## MATERIAL FOR THE TASK
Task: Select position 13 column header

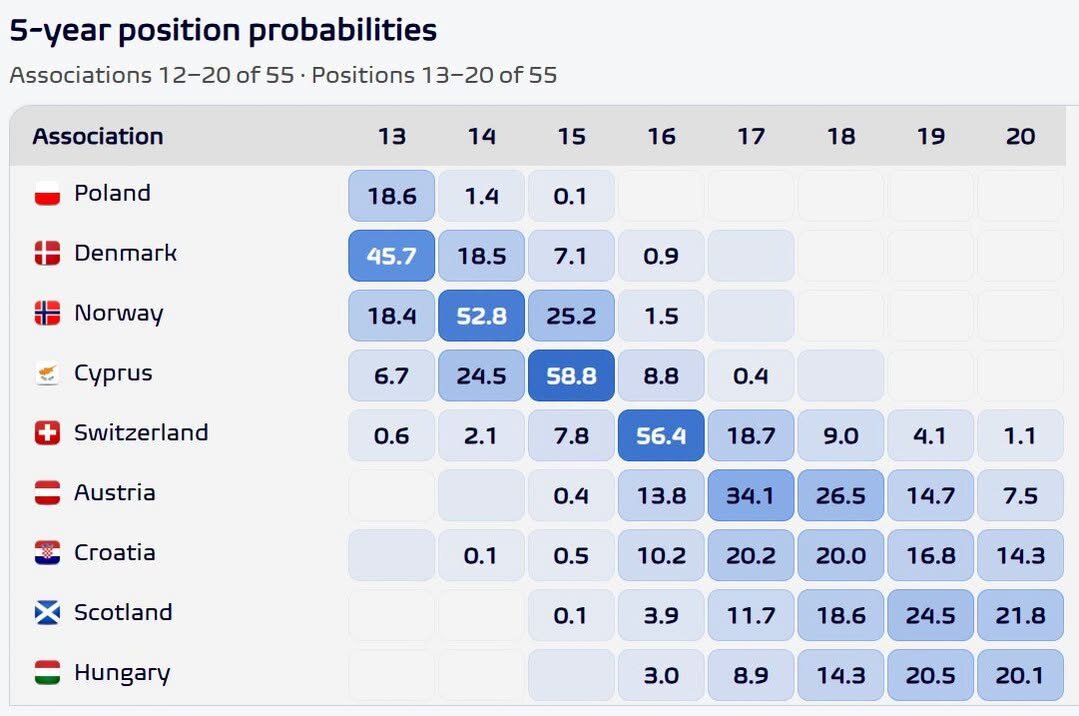Action: 392,136
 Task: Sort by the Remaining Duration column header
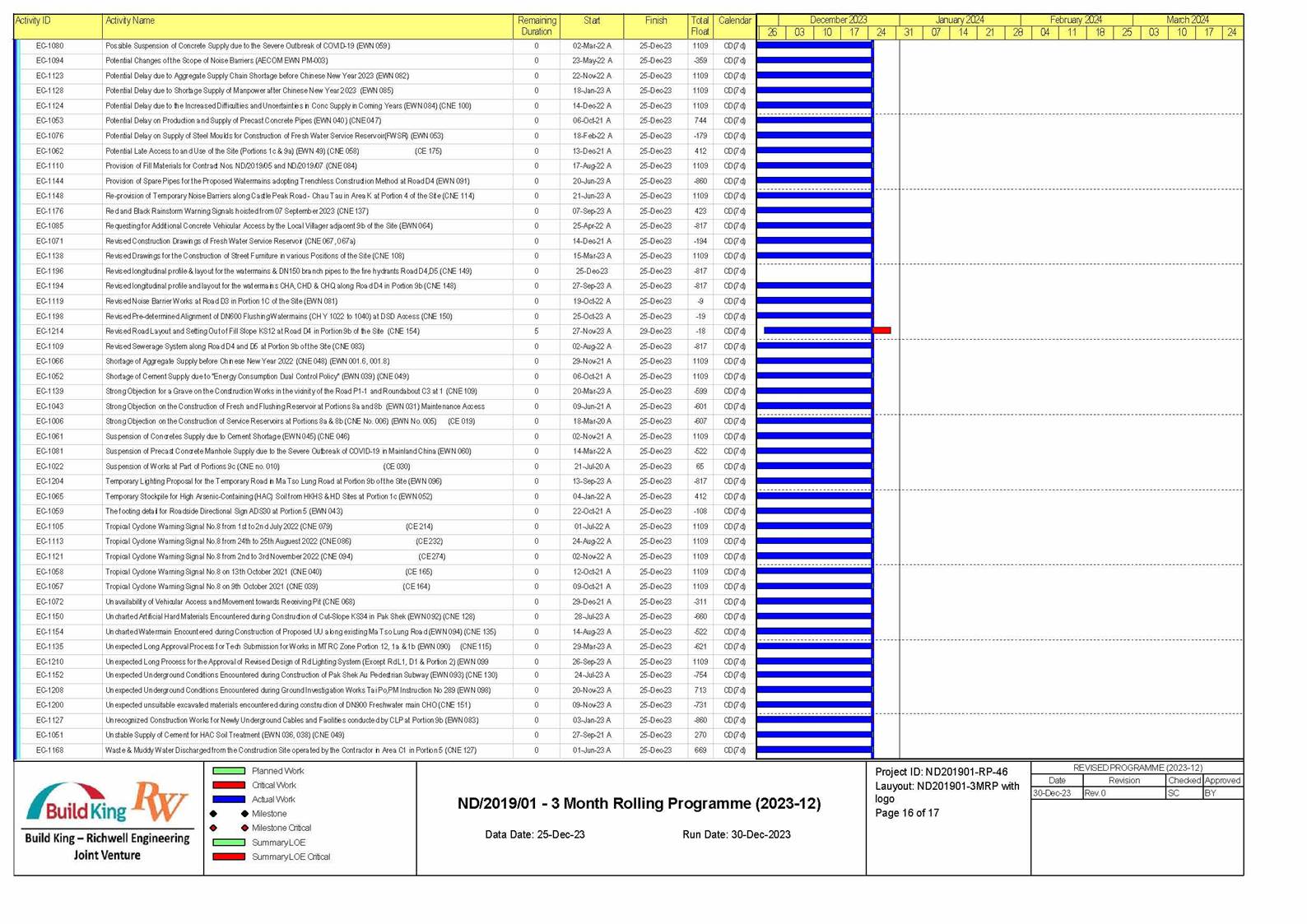[536, 26]
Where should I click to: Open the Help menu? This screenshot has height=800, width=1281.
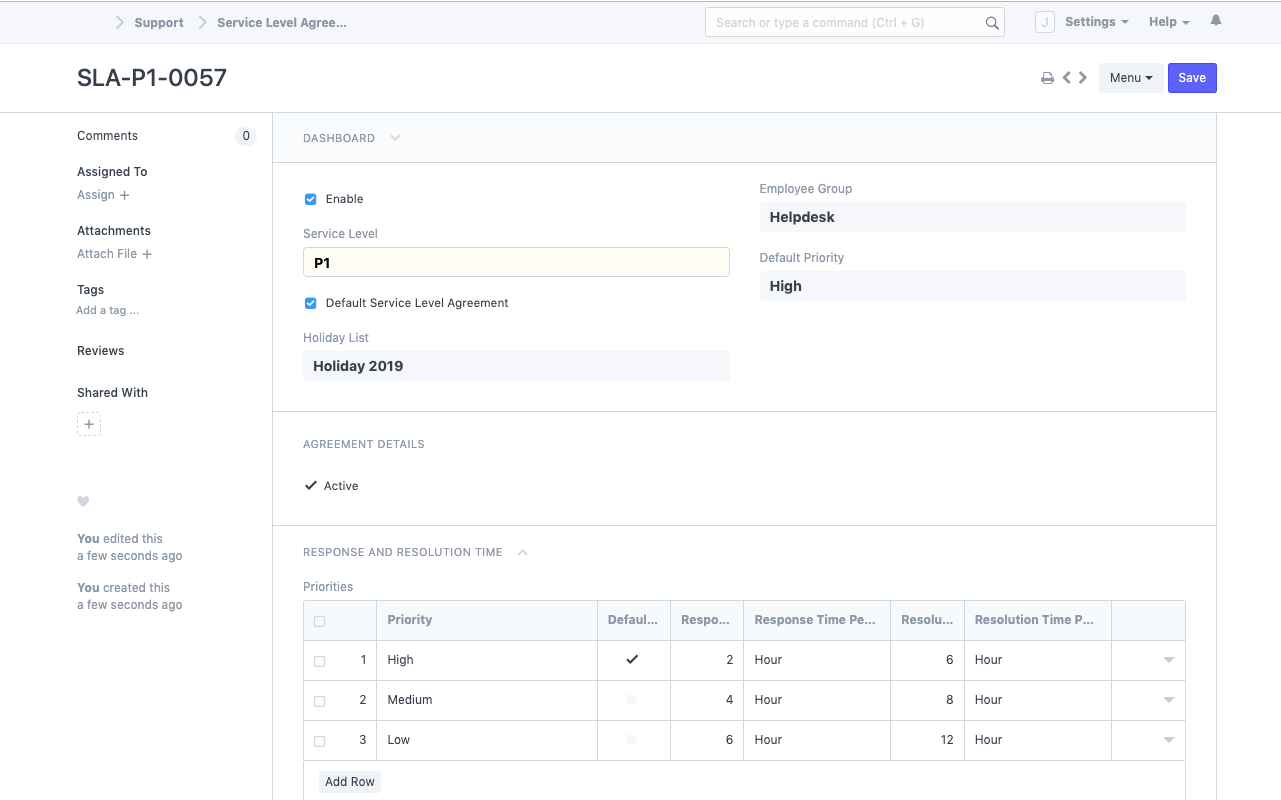pos(1168,22)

## WHAT NEEDS TO BE DONE
Quote each record exactly as it stands, minus the pictures.

## EXERCISE OUTPUT
Task: Select position 13 column header

Action: 392,136
 Task: Sort by the Remaining Duration column header
[536, 26]
Where should I click to: Open the Help menu? This screenshot has height=800, width=1281.
pos(1168,22)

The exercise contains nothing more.